June 16, 2016 1 Comment
Dawn and I have a shared background in sports medicine, but she brings a unique perspective to today’s post: she is a woman, she is young, and she is still in training. I am none of these things!
If sports is a mirror of society, then it should come as no surprise that in our own professional world we may see phenomena such as gender bias. And for those of us who benefit from male privilege (me), Dawn’s post is a great reminder of the differential burden our female colleagues may face when trying to perform the same job duties as a man.
Here in the USA, 2016 is a particularly poignant moment in time: the Democratic party’s presumptive candidate for president is Hillary Clinton. Will that political ‘glass ceiling’ be shattered? What of our sports medicine colleagues who are women? Do they face their own glass ceilings?
I cede the dais to Dawn:
DT: It’s 1.30am on a Tuesday morning and I am wide awake. Ideas, thoughts, concepts are racing through my mind at a rate I could only dream of during normal hours. I don’t normally suffer with insomnia but I have just completed a particularly gruelling acute medical block whereby in 4 months I have worked 8 full weekends and a total of 32 nights. So as you can see my body clock is totally up the spout. There have been times when I have wondered why I chose this profession and how compatible it is with any sort of family or social life and times when I have marveled at what I feel can be the best ‘job’ in the world.
During these 4 months, Junior Doctors like myself across Britain have taken part in 6 days of industrial action in response to the proposed imposition of a contract they felt to be unsafe and unfair to patients, themselves and the NHS. One of the many complaints with regards to the new contract was the impact it could potentially have on women taking time out for maternity or to work less than full-time to raise a family. Indeed the governments own equality analysis summarised –
“While there are features of the new contract that impact disproportionately on women, of which some we expect to be advantageous and others disadvantageous, we do not consider that this would amount to indirect discrimination as the impacts can be comfortably justified”
I have never particularly considered myself a feminist but I do expect a fair contract and I don’t expect to be treated any differently to my male counterparts based on gender rather than clinical acumen.
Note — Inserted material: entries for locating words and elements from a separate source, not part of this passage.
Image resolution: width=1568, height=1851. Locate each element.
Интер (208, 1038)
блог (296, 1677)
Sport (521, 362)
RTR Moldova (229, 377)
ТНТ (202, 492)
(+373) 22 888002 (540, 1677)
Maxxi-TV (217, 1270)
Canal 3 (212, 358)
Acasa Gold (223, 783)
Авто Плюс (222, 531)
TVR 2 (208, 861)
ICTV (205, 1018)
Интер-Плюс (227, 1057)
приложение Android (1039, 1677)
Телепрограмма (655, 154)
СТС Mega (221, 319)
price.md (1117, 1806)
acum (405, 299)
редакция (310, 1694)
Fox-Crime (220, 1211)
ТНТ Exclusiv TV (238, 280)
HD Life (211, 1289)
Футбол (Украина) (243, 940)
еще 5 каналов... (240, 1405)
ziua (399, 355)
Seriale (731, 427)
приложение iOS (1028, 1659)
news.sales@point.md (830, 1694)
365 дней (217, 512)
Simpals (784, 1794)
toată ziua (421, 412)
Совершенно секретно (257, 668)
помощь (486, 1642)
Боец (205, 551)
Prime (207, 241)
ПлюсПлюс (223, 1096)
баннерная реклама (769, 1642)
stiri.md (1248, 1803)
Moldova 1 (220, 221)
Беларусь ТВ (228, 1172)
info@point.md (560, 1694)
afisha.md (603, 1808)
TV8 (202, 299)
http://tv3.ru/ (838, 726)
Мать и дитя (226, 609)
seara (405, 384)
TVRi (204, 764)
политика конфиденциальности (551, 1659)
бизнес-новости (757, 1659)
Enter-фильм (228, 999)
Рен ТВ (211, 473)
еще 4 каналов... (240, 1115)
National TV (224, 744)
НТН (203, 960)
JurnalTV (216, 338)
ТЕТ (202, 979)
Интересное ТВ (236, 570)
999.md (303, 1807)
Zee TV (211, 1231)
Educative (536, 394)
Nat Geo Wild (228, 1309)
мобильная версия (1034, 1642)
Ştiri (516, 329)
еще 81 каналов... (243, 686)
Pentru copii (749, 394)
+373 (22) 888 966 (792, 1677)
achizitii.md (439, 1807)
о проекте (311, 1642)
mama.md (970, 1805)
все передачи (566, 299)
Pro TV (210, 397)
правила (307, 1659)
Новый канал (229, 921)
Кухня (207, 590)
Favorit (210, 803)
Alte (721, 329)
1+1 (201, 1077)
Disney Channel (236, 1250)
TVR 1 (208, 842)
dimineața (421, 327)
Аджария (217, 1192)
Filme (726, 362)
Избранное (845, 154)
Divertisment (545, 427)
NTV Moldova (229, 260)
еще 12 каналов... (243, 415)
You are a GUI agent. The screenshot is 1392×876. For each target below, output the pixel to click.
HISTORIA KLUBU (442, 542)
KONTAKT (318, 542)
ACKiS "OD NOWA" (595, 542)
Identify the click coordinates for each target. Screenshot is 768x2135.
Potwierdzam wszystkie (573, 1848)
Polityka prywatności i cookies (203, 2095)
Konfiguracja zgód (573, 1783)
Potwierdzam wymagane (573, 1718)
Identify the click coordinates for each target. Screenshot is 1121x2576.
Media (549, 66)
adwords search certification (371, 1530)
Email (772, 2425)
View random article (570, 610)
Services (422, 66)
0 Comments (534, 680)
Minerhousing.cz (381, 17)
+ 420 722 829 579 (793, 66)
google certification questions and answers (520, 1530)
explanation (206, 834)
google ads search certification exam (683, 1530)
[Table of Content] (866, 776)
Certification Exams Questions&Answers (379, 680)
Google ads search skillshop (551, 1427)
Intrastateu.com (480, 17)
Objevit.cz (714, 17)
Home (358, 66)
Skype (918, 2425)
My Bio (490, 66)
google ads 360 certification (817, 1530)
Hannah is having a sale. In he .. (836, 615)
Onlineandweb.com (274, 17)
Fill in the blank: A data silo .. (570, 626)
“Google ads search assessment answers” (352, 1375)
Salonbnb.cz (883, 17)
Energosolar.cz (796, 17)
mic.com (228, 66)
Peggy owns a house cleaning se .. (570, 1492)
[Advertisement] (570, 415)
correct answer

Data derived from the Health and Social Care Annual Workforce Publication 2014 showed that 57% of all doctors in training are female. However things have not always been this way, in 1985 the year I was born, women made up only 16% of practicing doctors in the US. Some junior doctors are concerned that an unfair contract would send us backwards in terms of women in Medicine. Already prior to this new proposed contract, pay inequalities exist in medicine. A study published this week in the BMJ concluded that women doctors in the US earn less than their male counterparts even after adjusting for hours of work and specialty.